The Making and Re-making of Zimbabwe

The Making and Re-making of Zimbabwe
Sunday 1 July, British Library
11:30 – 12:45

With Panashe Chigumadzi and Novuyo Rosa Tshuma. Chaired by Ranka Primorac.

Spanning fifty tumultuous years in southern Africa, Novuyo Rosa Tshuma’s debut novel House of Stone (Atlantic Books, 2018) is a deeply smart, wildly inventive and often darkly humorous novel about cuckoos in the family nest and the murderous need to belong. In her essay These Bones Will Rise Again (Indigo Press, 2018), Panashe Chigumadzi combines bold reportage, memoir and critical analysis to reflects on the 2017 ‘coup that was not a coup’, the telling of history and manipulation of time and the ancestral spirits of two women – her own grandmother and Mbuya Nehanda, the grandmother of the nation. Both works explore the interactions between the world of spirits, politics, and the self, and at this critical juncture in Zimbabwe’s history, offer inventive new ways of telling the nation’s story.

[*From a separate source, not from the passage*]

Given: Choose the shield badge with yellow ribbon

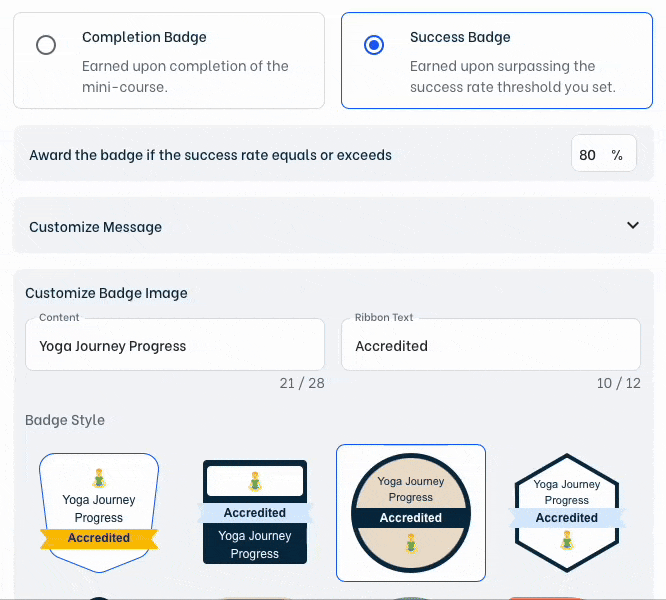Looking at the screenshot, I should [x=99, y=512].
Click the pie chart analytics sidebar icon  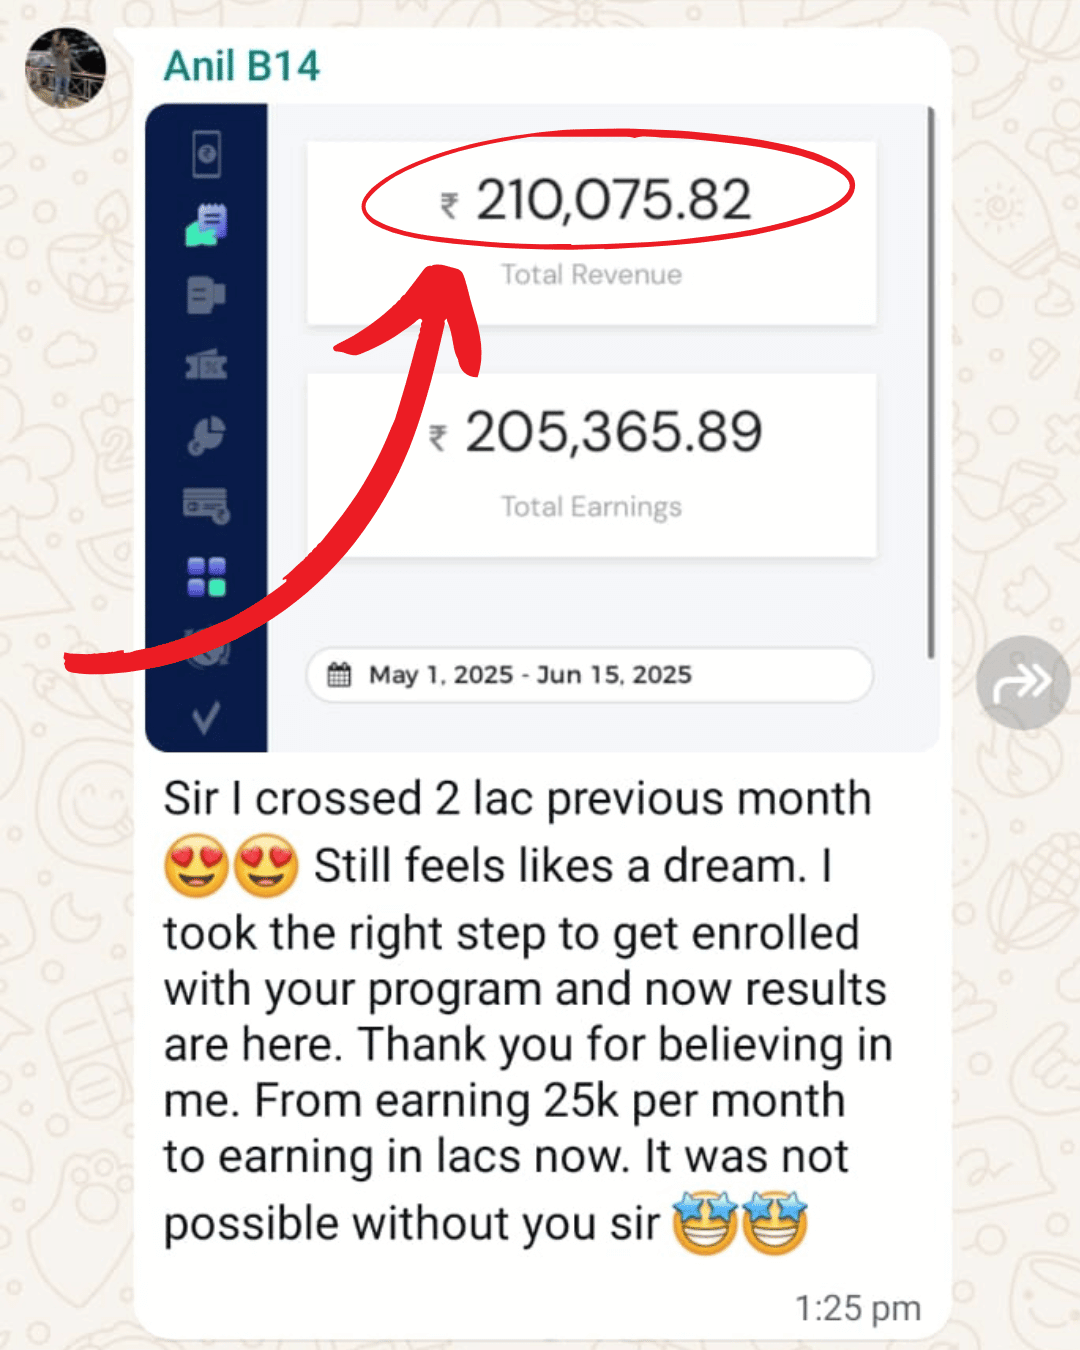206,436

House of Stone by Novuyo Tshuma (Atlantic Books, 2018)
Bukhosi has gone missing. His father, Abed, and his mother, Agnes, cling to the hope that he has run away, rather than been murdered by government thugs. Only the lodger seems to have any idea. Zamani has lived in the spare room for years now. Quiet, polite, well-read and well-heeled, he’s almost part of the family – but almost isn’t quite good enough for Zamani. Cajoling, coaxing and coercing Abed and Agnes into revealing their sometimes tender, often brutal life stories, Zamani aims to steep himself in borrowed family history, so that he can fully inherit and inhabit its uncertain future.

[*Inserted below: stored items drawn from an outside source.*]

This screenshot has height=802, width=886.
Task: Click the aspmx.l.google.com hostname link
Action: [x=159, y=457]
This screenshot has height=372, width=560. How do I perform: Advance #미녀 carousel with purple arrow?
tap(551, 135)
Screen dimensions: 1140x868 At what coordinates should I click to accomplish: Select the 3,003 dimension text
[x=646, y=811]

Novuyo Rosa Tshuma is the author of the novel House of Stone (Atlantic Books, UK, June 2018, W. W. Norton, USA, January 2019). In 2017, she was a resident fellow at the Rockefeller Foundation’s Bellagio Center which supported work on her novel. A graduate of the Iowa Writers’ Workshop (2015), where she was a Maytag Fellow and a recipient of a Rydson Award for Excellence in Fiction, she is a native of Zimbabwe, and has lived in South Africa and the USA. Shadows, her short story collection, was published to critical acclaim by Kwela in South Africa (2013) and awarded the 2014 Herman Charles Bosman Prize for the best literary work in English. Novuyo’s writing has been featured in numerous anthologies, most recently ‘The Displaced: Refugee Writers on Refugee Lives,’ edited by Viet Thanh Nguyen. She is a former Deputy Editor at Jalada Africa, and currently serves on the Editorial Advisory Board of The Bare Life Review, a journal of refugee and immigrant literature based in New York. www.novuyotshuma.com.

These Bones Will Rise Again by Panashe Chigumadzi (Indigo Press, 2018)
In November 2017 the people of Zimbabwe took to the streets in an unprecedented alliance with the military. Their goal, to restore the legacy of Chimurenga, the liberation struggle, and wrest their country back from over thirty years of Robert Mugabe’s rule. In an essay that combines bold reportage, memoir and critical analysis, Zimbabwean novelist and journalist Panashe Chigumadzi reflects on the ‘coup that was not a coup’, the telling of history and manipulation of time and the ancestral spirts of two women – her own grandmother and Mbuya Nehanda, the grandmother of the nation.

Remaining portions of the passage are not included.